Well, sort of. All The Boys Love Mandy Lane is a strange movie in a lot of ways. It’s a lot cleverer than most of its contemporaries in a lot of ways, except when it isn’t, and the eventual stupidity seems more glaring because the film started off so strongly. The first scene is absolutely brilliant: perfectly put together, establishing its characters well, particularly Mandy’s chillingly cruel best friend, and that first death brought my heart into my mouth. That kind of dread in a teen horror movie is hard to come by in an age where audiences routinely clap and cheer at the gory deaths of onscreen teenagers, and that it came so early in the movie suggested that this was a film made by a man who knew what he was doing. And for the most part, he does.
The film’s main characters fit neatly into your standard teen stereotypes, but they’re all fairly well drawn nonetheless. The only one who’s difficult to fathom is Mandy; we’re never allowed into her mind, never allowed to know what she’s thinking. She’s as unattainable to us as she is to the boys trying to get into her pants, and the film does a good job of drawing us into the high school politics. (Though the opening shot which focuses on Mandy’s breasts is a little hamfisted, really.)

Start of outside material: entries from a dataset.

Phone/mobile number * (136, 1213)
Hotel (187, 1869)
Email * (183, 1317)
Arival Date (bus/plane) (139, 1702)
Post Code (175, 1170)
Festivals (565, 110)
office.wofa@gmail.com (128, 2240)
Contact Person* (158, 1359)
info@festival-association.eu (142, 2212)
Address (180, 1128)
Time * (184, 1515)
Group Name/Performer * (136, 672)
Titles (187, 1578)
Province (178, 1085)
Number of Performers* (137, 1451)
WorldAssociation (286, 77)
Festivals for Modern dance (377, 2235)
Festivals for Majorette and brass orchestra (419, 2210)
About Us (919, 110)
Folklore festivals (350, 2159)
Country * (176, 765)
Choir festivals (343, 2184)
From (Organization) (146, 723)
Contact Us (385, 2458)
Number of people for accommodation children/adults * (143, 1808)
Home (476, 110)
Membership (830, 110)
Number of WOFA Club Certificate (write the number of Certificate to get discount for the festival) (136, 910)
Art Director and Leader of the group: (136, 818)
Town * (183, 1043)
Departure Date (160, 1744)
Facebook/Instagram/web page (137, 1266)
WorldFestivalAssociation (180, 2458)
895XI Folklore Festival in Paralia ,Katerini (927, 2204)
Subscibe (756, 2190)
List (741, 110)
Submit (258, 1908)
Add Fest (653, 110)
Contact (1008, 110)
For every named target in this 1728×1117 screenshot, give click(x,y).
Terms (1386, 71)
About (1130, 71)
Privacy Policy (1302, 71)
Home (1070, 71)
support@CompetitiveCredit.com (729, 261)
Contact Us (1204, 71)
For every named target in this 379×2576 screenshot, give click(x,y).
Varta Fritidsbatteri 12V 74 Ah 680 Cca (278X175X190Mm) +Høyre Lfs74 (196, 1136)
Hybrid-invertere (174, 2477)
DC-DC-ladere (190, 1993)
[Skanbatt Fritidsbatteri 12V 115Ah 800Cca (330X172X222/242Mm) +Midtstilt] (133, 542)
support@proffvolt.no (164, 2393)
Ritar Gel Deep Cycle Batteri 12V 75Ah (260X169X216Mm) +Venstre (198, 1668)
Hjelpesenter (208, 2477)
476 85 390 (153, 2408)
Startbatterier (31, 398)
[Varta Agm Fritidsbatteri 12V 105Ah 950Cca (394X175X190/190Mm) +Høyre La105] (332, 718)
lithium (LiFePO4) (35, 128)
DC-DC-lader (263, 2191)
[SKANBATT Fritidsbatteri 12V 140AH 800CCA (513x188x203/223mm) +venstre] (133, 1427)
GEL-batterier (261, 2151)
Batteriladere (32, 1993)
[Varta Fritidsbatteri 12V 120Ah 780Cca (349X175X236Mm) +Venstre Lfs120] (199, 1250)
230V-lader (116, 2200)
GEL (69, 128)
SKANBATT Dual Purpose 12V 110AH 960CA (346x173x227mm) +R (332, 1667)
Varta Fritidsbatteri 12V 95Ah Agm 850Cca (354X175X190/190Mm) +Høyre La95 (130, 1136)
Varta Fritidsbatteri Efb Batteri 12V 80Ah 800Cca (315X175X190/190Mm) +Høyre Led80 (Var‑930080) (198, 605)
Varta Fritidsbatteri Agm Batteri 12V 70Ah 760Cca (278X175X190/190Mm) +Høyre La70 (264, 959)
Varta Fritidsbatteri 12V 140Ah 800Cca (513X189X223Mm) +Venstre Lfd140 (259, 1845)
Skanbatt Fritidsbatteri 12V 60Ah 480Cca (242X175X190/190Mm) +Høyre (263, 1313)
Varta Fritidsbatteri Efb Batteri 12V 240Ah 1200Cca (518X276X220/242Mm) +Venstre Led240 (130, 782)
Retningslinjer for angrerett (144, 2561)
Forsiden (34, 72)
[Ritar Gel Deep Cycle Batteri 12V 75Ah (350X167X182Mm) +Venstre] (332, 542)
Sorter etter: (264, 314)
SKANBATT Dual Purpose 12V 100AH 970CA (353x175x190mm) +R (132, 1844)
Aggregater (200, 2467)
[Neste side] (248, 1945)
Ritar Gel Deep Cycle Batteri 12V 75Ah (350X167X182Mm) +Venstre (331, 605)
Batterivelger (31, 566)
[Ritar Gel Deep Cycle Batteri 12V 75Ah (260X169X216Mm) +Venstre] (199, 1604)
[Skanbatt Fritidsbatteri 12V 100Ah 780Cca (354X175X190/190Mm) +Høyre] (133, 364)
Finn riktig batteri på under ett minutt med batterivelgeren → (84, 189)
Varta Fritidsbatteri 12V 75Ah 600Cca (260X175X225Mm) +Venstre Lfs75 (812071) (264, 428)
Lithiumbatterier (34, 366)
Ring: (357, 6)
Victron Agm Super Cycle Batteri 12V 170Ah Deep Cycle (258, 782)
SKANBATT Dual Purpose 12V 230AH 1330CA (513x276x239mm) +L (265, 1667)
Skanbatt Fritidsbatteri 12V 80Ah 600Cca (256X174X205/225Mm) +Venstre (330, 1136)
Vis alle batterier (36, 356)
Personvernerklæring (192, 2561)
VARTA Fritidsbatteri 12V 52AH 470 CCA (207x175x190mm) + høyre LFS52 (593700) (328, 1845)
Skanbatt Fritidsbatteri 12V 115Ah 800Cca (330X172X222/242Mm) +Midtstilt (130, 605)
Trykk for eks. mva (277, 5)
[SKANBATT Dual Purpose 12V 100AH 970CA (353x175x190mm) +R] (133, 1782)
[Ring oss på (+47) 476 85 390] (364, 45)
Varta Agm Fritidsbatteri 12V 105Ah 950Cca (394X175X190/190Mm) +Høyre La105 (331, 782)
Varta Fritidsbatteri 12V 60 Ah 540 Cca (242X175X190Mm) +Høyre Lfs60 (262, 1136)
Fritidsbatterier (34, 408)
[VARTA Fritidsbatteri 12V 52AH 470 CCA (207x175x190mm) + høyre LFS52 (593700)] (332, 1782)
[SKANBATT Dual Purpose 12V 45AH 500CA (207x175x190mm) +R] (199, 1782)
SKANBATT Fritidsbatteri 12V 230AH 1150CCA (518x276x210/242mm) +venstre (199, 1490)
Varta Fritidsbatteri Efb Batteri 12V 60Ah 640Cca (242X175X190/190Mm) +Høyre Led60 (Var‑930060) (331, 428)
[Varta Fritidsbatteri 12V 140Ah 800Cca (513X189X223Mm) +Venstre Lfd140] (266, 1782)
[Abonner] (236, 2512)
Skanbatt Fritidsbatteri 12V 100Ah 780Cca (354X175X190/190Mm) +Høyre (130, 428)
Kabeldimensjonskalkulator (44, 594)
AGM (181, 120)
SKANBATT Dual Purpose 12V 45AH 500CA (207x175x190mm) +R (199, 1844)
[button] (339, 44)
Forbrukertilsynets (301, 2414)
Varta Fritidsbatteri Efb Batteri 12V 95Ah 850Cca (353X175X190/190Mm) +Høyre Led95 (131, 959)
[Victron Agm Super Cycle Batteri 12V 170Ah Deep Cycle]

Other good things about this movie include its intelligence (with some caveats, but I’ll come to those later); the dialogue is good, the set ups believeable, and there are plenty of knowing nods to horror movie conventions. Rather than flaunting them in a desperately post-modern kind of a way, these nods are mostly unobtrusive; just brief acknowledgements of the conventions before Mandy Lane neatly overturns them. The film’s visual style – sort of deliberately unpolished, slightly aged – is nice; it’s not too glossy, not too show-offy, but not cheap either. The director clearly has an eye for composition, setting up plenty of shots that just beg to be screencapped. Everything seems to be going really, really well – there’s a compelling story, there are believeable characters, and there’s some really inventive gore – and then you hit the ending. And it all sort of falls apart.
The twist is, admittedly, pretty obvious from quite early on. There’s no mystery to who’s committing the murders (and I’ll have to tread carefully here if I don’t want to give too much away) but the final scenes just don’t really make sense. The groundwork has been laid, but there’s something missing; something that just doesn’t work. It’s baffling, because the rest of the film is so careful, so measured, but ultimately there’s a pretty big piece missing from this puzzle. Which is frustrating, because Mandy Lane could have been brilliant. There’s an ending available that could have worked much better, and been far more powerful, but instead things just get … well, ridiculous. The final showdown is so stupid it hurts, and I just wanted to excise it from the film entirely. It’s like a scene from another, far more stupid film accidentally got slipped into the last reel, and if only I could unsee it, I could endorse All The Boys Love Mandy Lane more fully. As it is, it’ll have to be filed in the “promising failures” box. Shame.